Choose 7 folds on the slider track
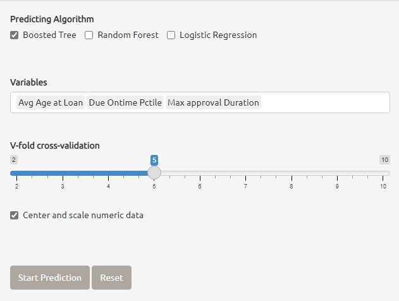 (x=246, y=173)
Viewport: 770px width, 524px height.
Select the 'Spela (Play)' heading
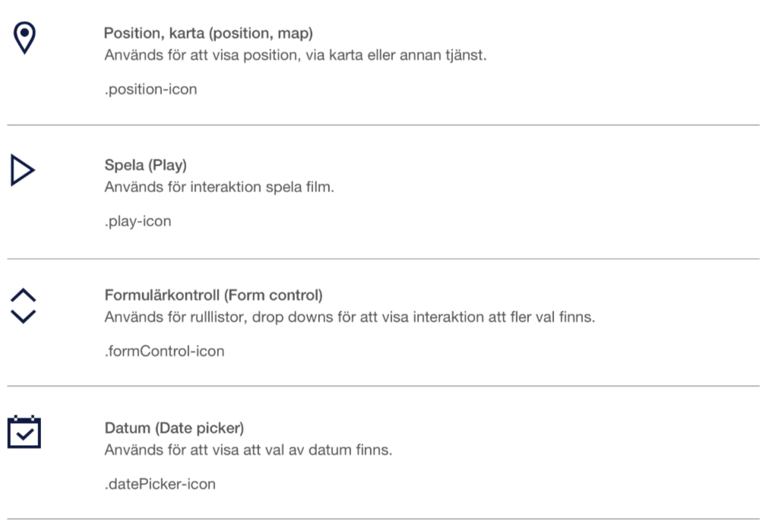(145, 166)
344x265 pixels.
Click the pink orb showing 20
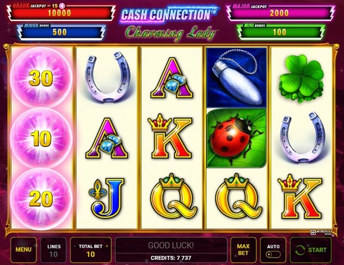pos(41,199)
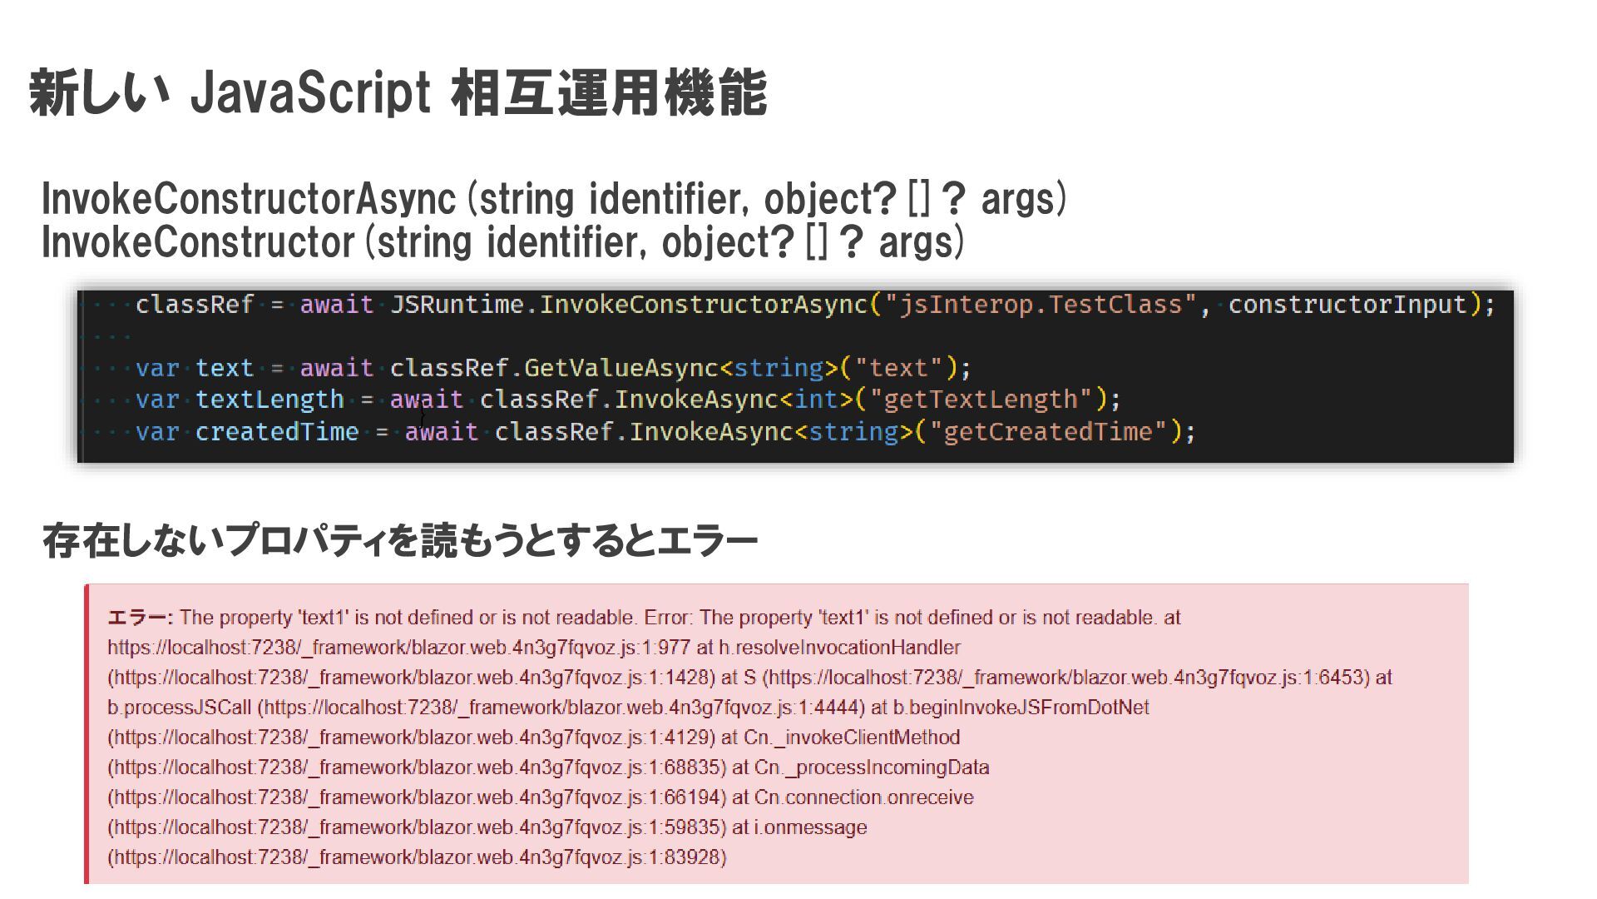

• Aim:
Render every line of the records above as a JSON list of strings, one string per line, with blank lines skipped. Leave the pictures out.

• Solved problem:
[
  "Choose 7 folds on the slider track",
  " (x=246, y=173)",
  "Viewport: 770px width, 524px height.",
  "Select the 'Spela (Play)' heading",
  "(145, 166)",
  "344x265 pixels.",
  "Click the pink orb showing 20",
  "pos(41,199)"
]